Why Corporations Receive Shareholder Proposals

Recently, I spoke at an "essentials" program presented by the Society of Corporate Secretaries and Governance Professionals.  I was asked to speak on "what is corporate governance"?  In my view, practitioners are so caught up in the details of corporate governance that they can easily lose sight of why people are arguing about corporate governance.

Like many, I trace the origins of the corporate governance debate to the Great Depression and Adolph A. Berle, Jr. and Gardiner C. Means.  In their radical and seminal book,The Modern Corporation and Private Property, Berle and Means identified the separation between ownership by shareholders and control by professional managers as a crucial characteristic of the public corporation.  The current debate on executive compensation can be seen in terms of how to rein in management's incentive to extract "economic rent" from the corporations that they manage (i.e., overpay themselves).

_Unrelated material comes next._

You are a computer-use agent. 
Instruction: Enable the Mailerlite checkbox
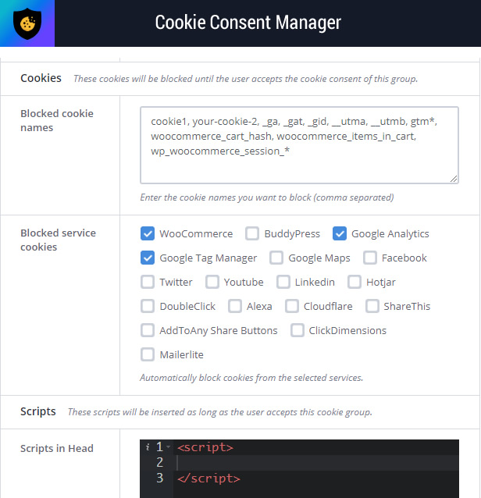point(148,354)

But what of the rise of shareholder proposals relating to labor, environmental and social concerns?  These can't be easily framed as a shareholder/manager problem.  Another law professor, E. Merrick Dodd, held to the view that managers owe fiduciary duties to society as well.  See E. Merrick Dodd, For Whom Are Corporate Managers Trustees?, 45 Harv. L. Rev. 1145 (1932) and Adolph Berle, Jr., For Whom Corporate Managers are Trustees: A Note, 45 Harv. L. Rev. 1365 (1932). Thus, I've pictured the corporation as a mass of assets circled by various constituencies - all vying for control of those assets.

Berle and Means provide the explanation for the executive compensation proposals while Professor Dodd provides the explanation for labor, social and environmental proposals.